Case ID: ohio-st_135/html/0077-01.html
Source: Caselaw Access Project
Author: {"author": "By the Court.", "license": "Public Domain", "url": "https://static.case.law/"}
Date Created: 2024-08-24T03:29:51.129683

Anderson, Appellee, v. Industrial Commission of Ohio, Appellant.
    (No. 27127
    
    Decided February 15, 1939.)
    
      
      Messrs. Wardlaw, Gertner S Armstrong, for appellee.
    
      Mr. Herbert S. Duffy and Mr. Thomas J. Herbert, attorneys general, Mr. Eugene Carlin, Mr. Ralph J. Bartlett, prosecuting attorney, Mr. D. B. Sharp, Mr. E. B. Paxton and Mr. E. P. FelTcer, for appellant.
   By the Court.

The sole question before this court is whether the Court of Appeals erred in dismissing the appeal on the ground that the brief of appellant was filed in the Court of Appeals fifty-nine days after the notice of appeal and therefore not within the fifty-day limitation prescribed by Rule VII of the Courts of Appeals.

Section 1522, General Code, supplements any inherent power of the Courts of Appeals' to make and publish uniform rules of practice for all of the districts. In Adams v. Hollow Rock Mining & Transportation Co., 108 Ohio St., 358, 140 N. E., 624 (1925), this court held that a rule of the Court of Appeals requiring briefs to be filed in error proceedings within a reasonable time was a valid exercise of the power conferred upon that court.

Section 12223-21, General Code, which became effective January 1,1936, as a part of the new Appellate Procedure Act, provides that: “(1) Appeals taken on questions of law shall be heard upon assignments of error filed in the cause or set out in the briefs of the appellant before hearing. * # * Failure to file such briefs and assignments of error within the time prescribed by the court rules shall be cause for dismissal of such appeal, (Italics ours.)

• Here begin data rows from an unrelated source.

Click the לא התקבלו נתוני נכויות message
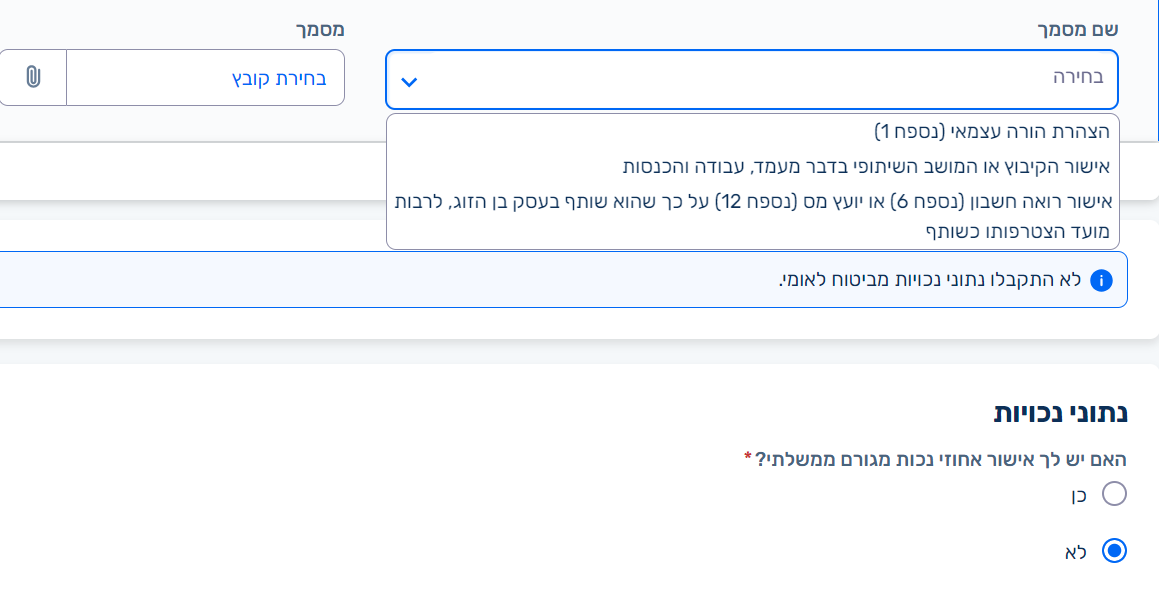The image size is (1159, 591). pyautogui.click(x=930, y=280)
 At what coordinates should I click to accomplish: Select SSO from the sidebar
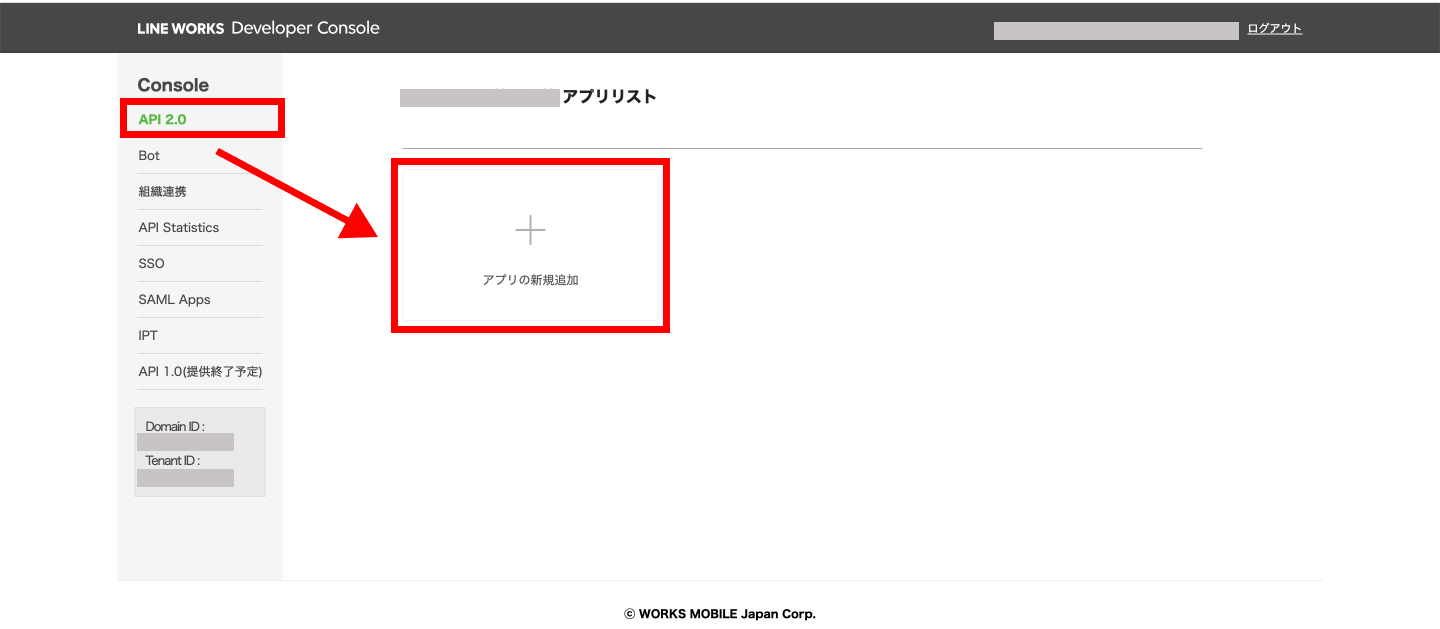(x=151, y=264)
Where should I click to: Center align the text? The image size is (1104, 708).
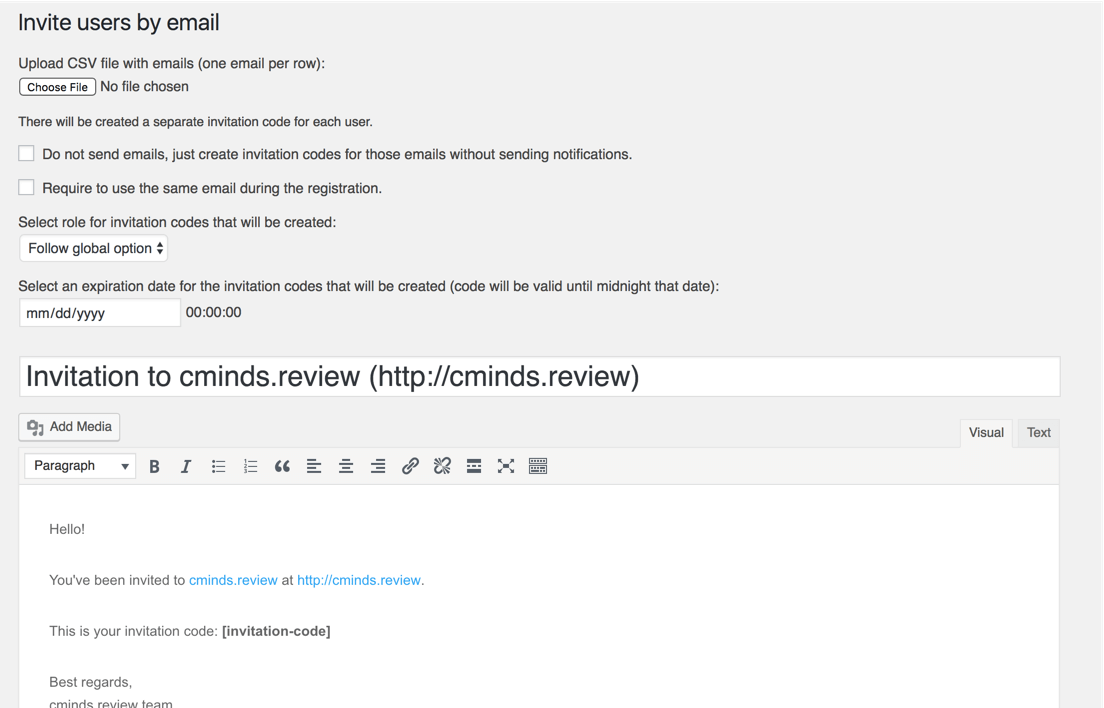tap(346, 466)
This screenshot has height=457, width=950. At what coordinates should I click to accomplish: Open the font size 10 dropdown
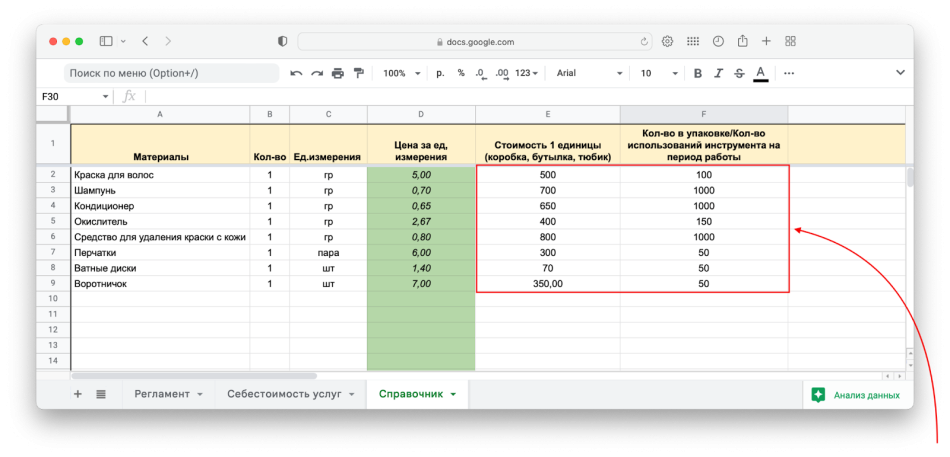pyautogui.click(x=657, y=73)
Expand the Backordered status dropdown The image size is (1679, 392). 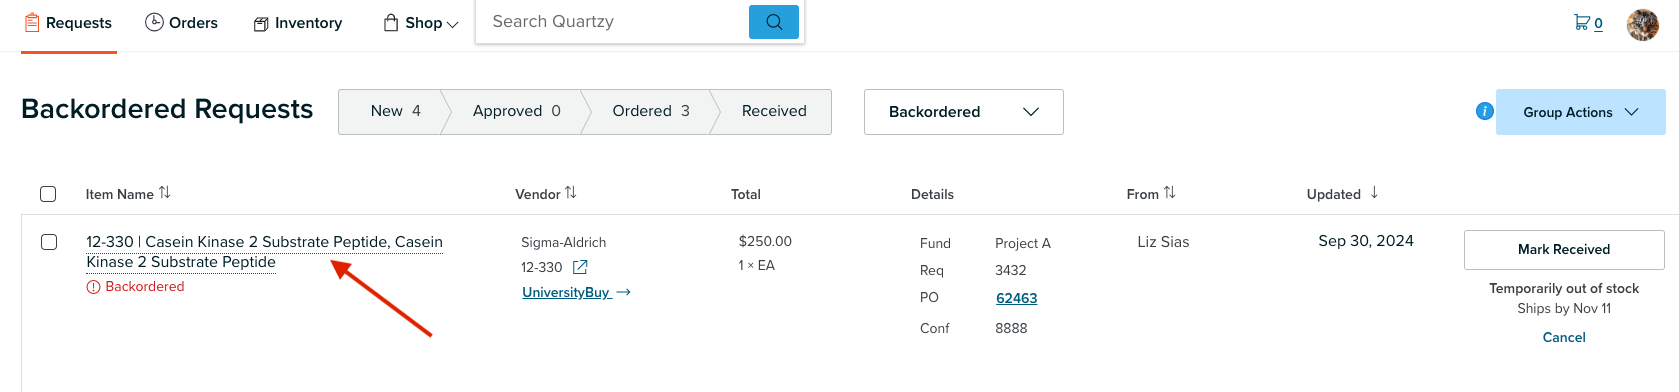click(964, 112)
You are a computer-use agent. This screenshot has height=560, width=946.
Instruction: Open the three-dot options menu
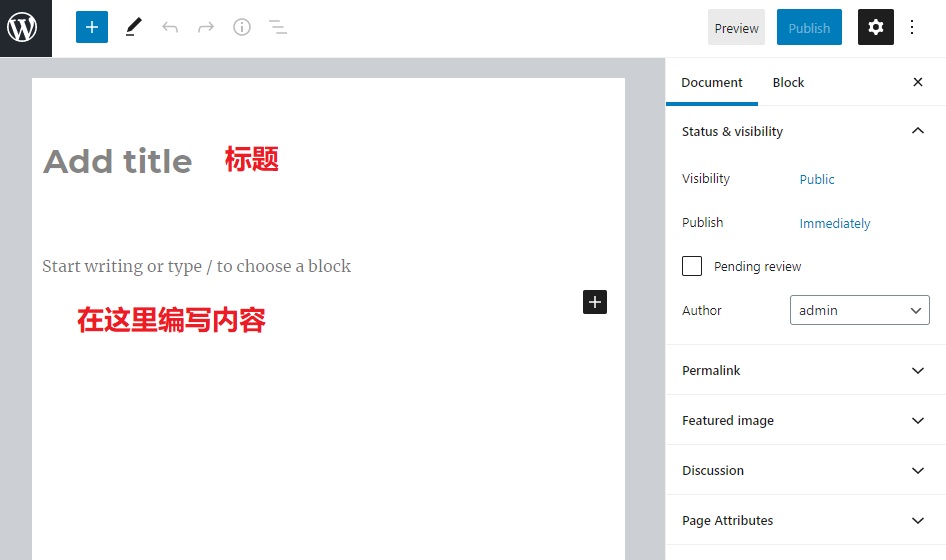pos(912,28)
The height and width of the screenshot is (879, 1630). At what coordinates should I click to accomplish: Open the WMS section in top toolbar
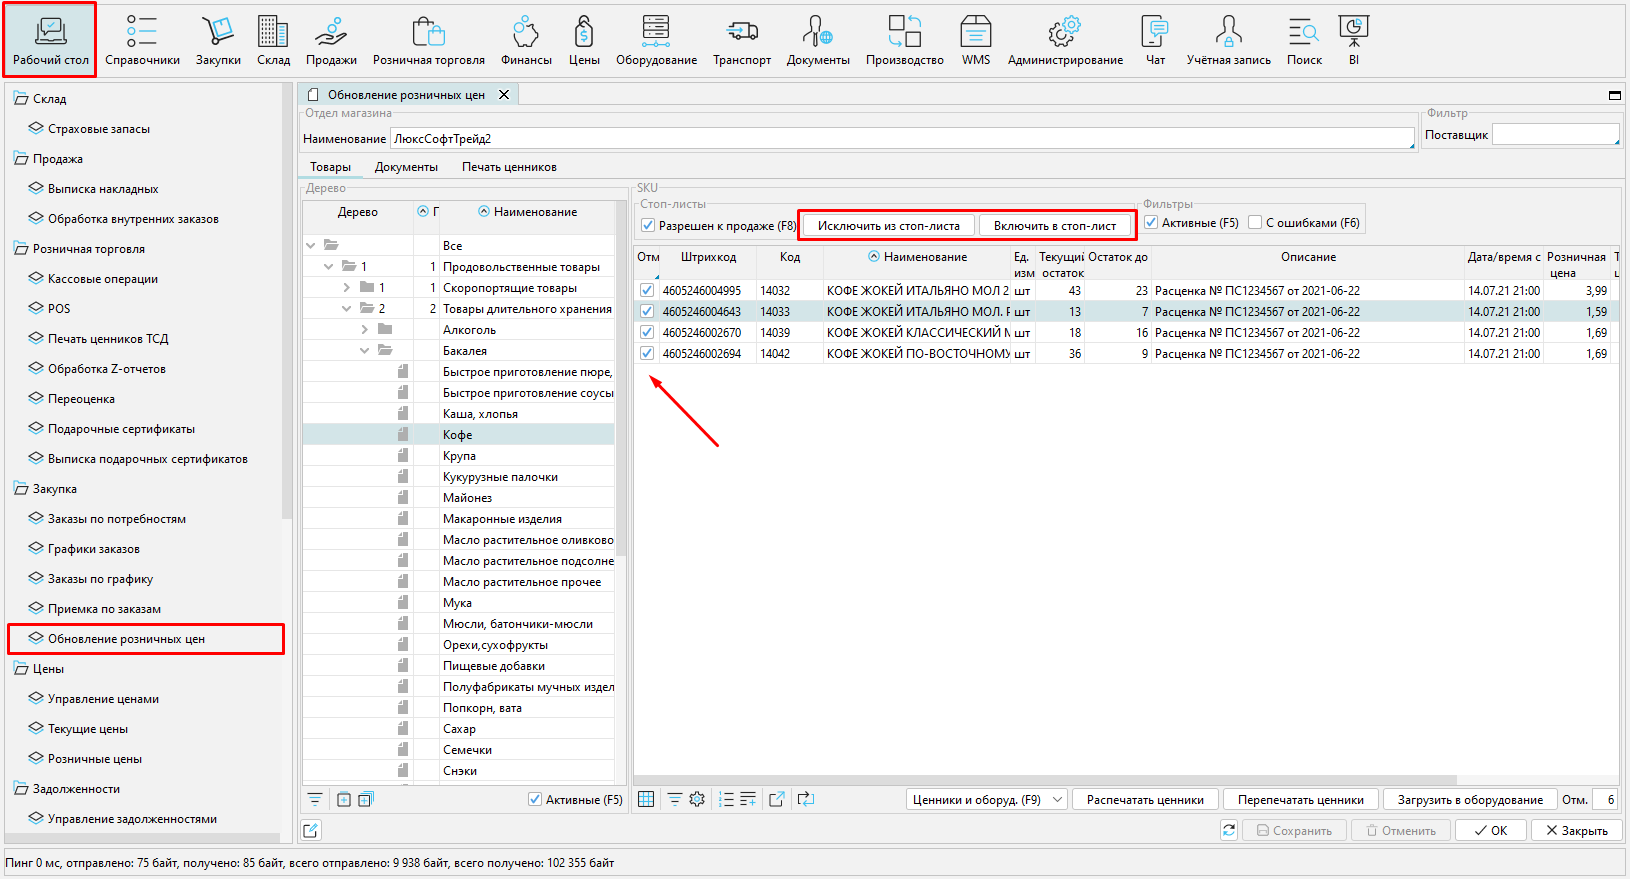975,41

The judges of the Courts of Appeals adopted the following Rule VII:

“Counsel for appellant shall, within fifty (50) days after filing notice of intention to appeal, file with the clerk his assignments of error and briefs and bill of exceptions. * * *
“Upon failure of the appellant to file his assignments of error, briefs, or bill of exceptions as herein required, unless good cmi.se be shown to the contrary, the cause will be dismissed for want of prosecution, or otherwise disposed of at the discretion of the court. * * *
“An application for extension or shortening of time in which to file briefs in any cause must be by motion. * * *” (Italics ours.)

In submitting the foregoing rule for adoption, a committee of the judges of the Courts of Appeals stated:

“It is considered by the committee that it is undesirable to make any drastic change in th.e time in which proceedings in error as they are now understood and appeals on questions of law, as provided for in the new act, should be perfected in this court. The period of fifty (50) days, taking into consideration the twenty (20) days provided for the filing of notice of intention to appeal, conforms the present time to the time for filing petitions in error, as now in force, to wit: seventy (70) days. The times for filing briefs are made to conform to the present practice. * * *”

Counsel for the appellant contend that there was an abuse of discretion by the Court of Appeals, since appellant’s notice of appeal was filed only six days, instead of twenty days, after the overruling of (the motion for new trial, a brief was filed within fifty-nine days, and Rule VII does not apply when it is shown that a notice of appeal, bill of exceptions and a brief were all filed within seventy days from the date the order appealed from was entered. Counsel for appellant also urge that illness of counsel who had personal charge of the cause constituted “good cause” for not complying with the rule, but there is nothing in the record to show that associate counsel who conducted the trial of the ease filed a motion to extend the time for filing briefs as provided by Rule VII.

It will be observed from the foregoing that:

First: The statute makes failure to file briefs within rule a cause for dismissal.

Second: Rule VII requires briefs to be filed within fifty days after a notice of appeal is filed.

Third: That rule not only recognizes the power to dismiss conferred by statute but provides a method to show good cause for an extension.

Fourth: Counsel for appellant failed to file a motion for an extension.

Fifth: The fifty-day limitation in Rule VII as adopted is nqt extended to seventy days by the explanatory note prepared by a committee of the judges of the Courts of Appeals submitting the proposed rule.

As there is nothing in the record showing an abuse of discretion by the Court of Appeals in dismissing the appeal, the judgment is affirmed.

Judgment affirmed.

Weygandt, C. J., Day,'Zimmerman, Williams, Myers, Matthias and Hart, JJ., concur.